Seven years ago, with much fanfare, international health and development agencies unveiled the Roll Back Malaria campaign, which was supposed to cut malaria deaths in half by 2010.
Yet progress has been worse than sluggish: there are actually indications that more people are suffering from malaria now than when the campaign started. This is simply unacceptable. We know what needs to be done to control malaria. What is lacking is the drive and resourcefulness to do it, writes The New York Times in Sundays editorial according to the World Bank press review.
After failed attempts to eradicate malaria, the emphasis today is on control, by spraying insecticides on interior walls and covering sleeping children with insecticide-treated mosquito nets, as well as using drugs to cure the disease. These simple tactics work well, but incredibly, they are not being used at anything near the rate that has been promised.
Most shocking has been a reluctance to use the right drugs. For decades malaria fighters relied on chloroquine, a pill so cheap it is often popped like aspirin at the first sign of high fever. Unfortunately chloroquine and another standard drug have become ineffective in many parts of Africa.
The best treatments are drug combinations whose core ingredient, artemisinin, a plant extract long used in Chinese herbal medicine, is buttressed by an additional medication. Such combination treatments work in the vast majority of cases and have yet to encounter resistance.
But because they cost 10 to 20 times as much as the standard drugs, international agencies have been slow to change. Last year, an article in The Lancet, a British medical journal, accused the World Health Organization and Roll Back Malaria of medical malpractice for providing ineffective drugs to malaria victims. Only then did the effort to provide the new, effective drugs quicken.
Some 33 African countries have now officially adopted combination therapy, but only 11 have begun to roll out the drugs and only a few have done so nationally. While start-up financing is available, many African leaders are reluctant to commit to higher-cost drugs with no assurance that there will be money to continue purchasing them indefinitely.
This is not the fault of selfish pharmaceutical companies. Novartis, which makes the best of the combination drugs, is selling it at cost and has ramped up production greatly despite limited demand.
The company will produce 30 million treatments this year but has received orders for only 13 million. Nevertheless, it plans to produce 100 million treatments next year even without orders.

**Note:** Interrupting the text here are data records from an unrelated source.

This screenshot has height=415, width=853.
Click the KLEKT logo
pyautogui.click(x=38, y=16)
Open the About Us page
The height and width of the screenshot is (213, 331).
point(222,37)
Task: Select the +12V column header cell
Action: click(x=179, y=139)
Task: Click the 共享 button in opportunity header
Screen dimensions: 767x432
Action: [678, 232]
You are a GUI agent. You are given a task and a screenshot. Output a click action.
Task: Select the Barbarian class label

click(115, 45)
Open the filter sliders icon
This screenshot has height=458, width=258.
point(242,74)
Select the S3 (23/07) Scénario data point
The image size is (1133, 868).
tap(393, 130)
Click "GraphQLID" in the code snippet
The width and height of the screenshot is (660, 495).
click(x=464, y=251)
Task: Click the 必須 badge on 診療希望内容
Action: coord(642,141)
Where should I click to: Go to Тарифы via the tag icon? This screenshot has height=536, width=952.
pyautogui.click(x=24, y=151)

Novartis should not be expected to take a huge loss for its corporate citizenship. The best and fairest way to get these drugs used would be to guarantee long-term purchases so that timid African leaders will consummate the switch, either to the Novartis product or other combination therapies.
International donors, though increasingly generous, still need to give more. Even with a big increase in financing through the Global Fund to Fight AIDS, Tuberculosis and Malaria, only about 600 million US dollar (3,6 mia. DKR) a year is currently available to meet needs estimated at 3 billion dollar (18 mia. DKR) a year.

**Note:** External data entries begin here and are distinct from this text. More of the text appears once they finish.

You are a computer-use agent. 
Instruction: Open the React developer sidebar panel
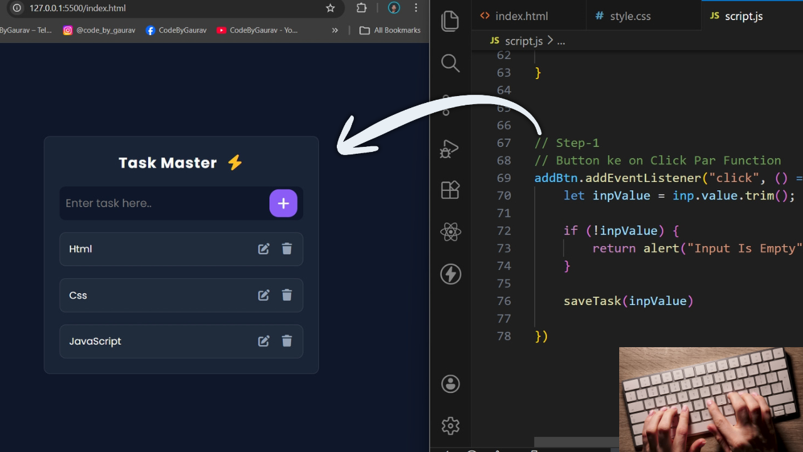(x=450, y=232)
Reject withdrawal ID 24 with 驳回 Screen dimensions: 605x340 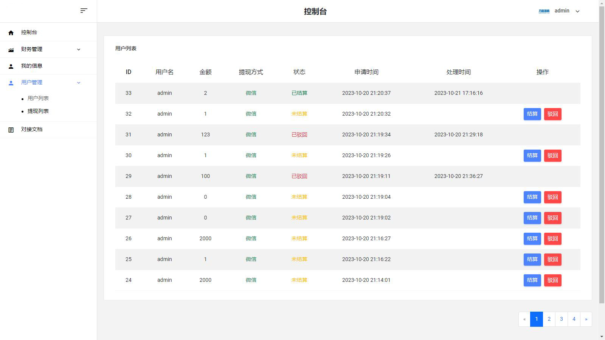(552, 280)

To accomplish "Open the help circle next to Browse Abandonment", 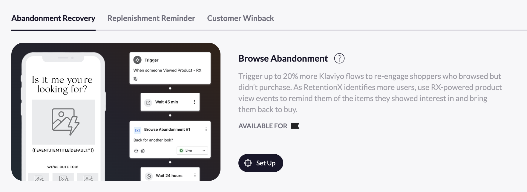I will tap(339, 58).
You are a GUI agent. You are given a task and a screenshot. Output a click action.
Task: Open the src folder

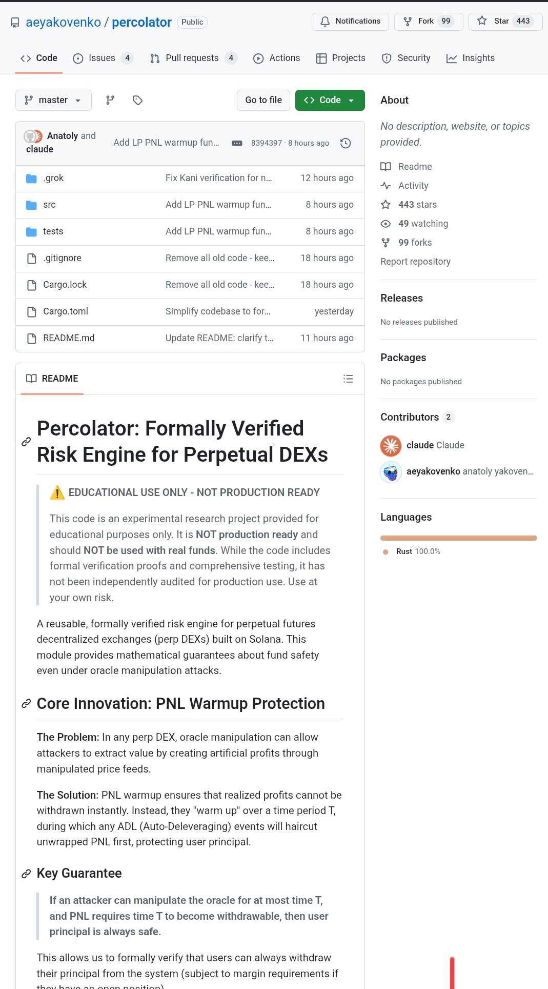click(49, 205)
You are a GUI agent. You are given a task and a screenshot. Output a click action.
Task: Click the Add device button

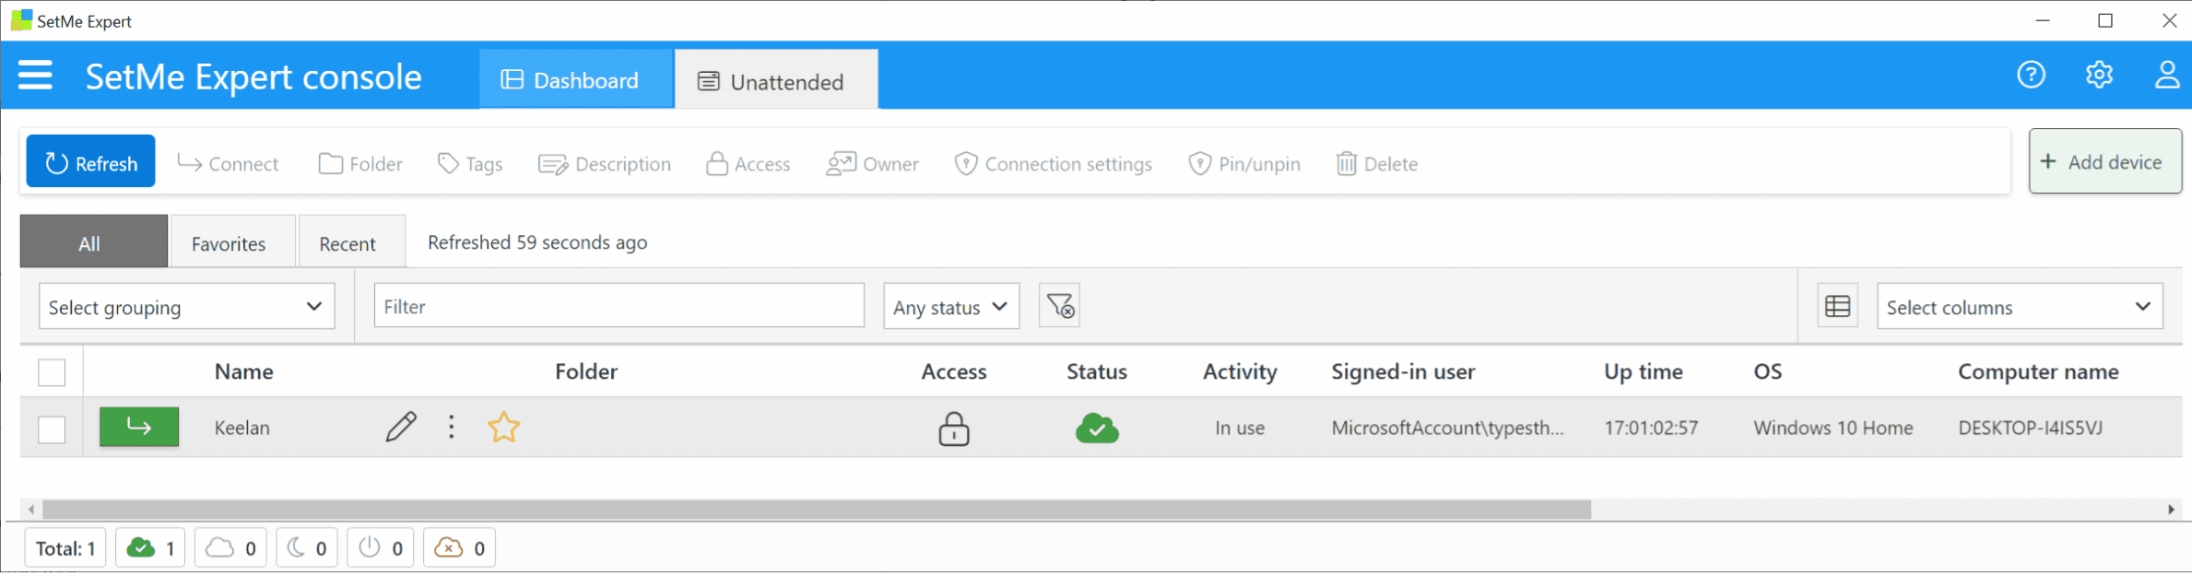click(2104, 162)
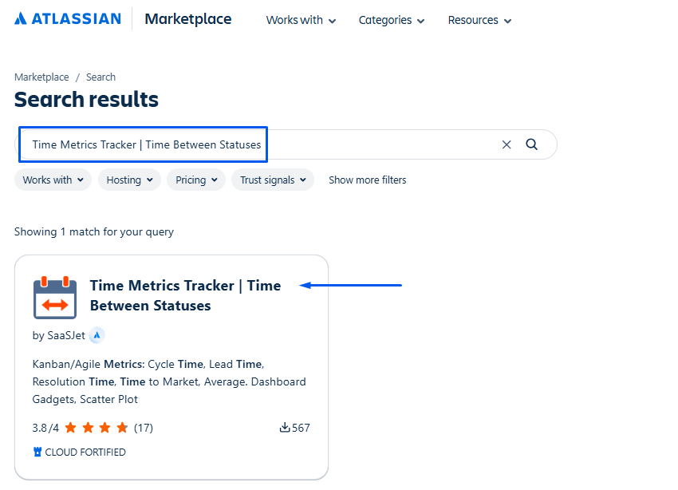Click Show more filters link
This screenshot has height=490, width=678.
coord(367,180)
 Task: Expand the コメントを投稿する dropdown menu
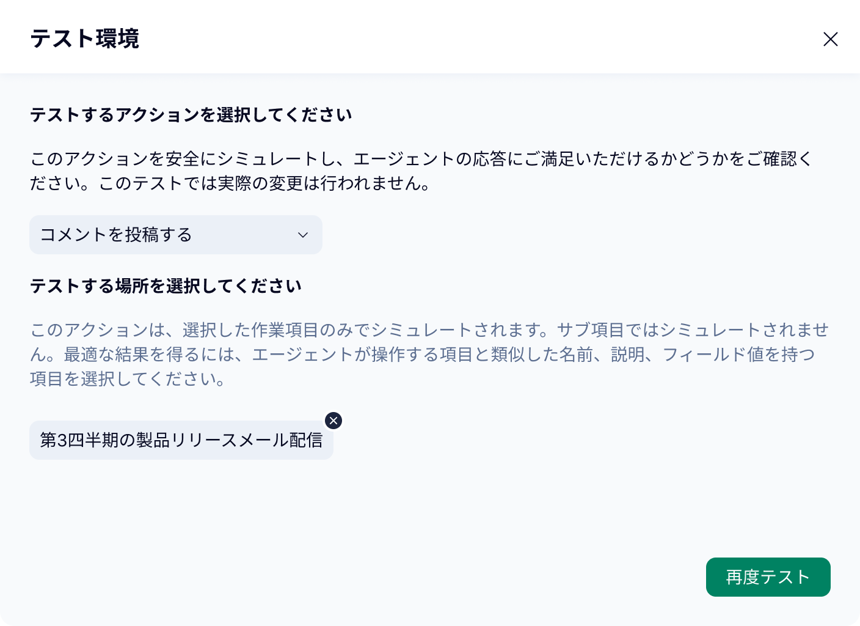point(175,235)
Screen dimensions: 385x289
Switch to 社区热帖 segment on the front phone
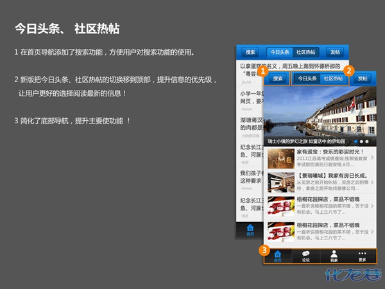(333, 78)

Pledges of additional money from the United States, the Group of 8 industrial nations, the World Bank and programs financed by the Gates Foundation should swell the kitty. President Bush is to be commended for proposing to spend 1,2 billion dollar over five years to fight malaria in 15 African countries, much of it for treated nets, indoor spraying and combination drugs.
But two worrisome problems remain. One is that international donors have a history of being more generous with pledges than with money. And even if the money comes, it has to be administered much more effectively than has been the case so far, the New York Times Editorial concludes.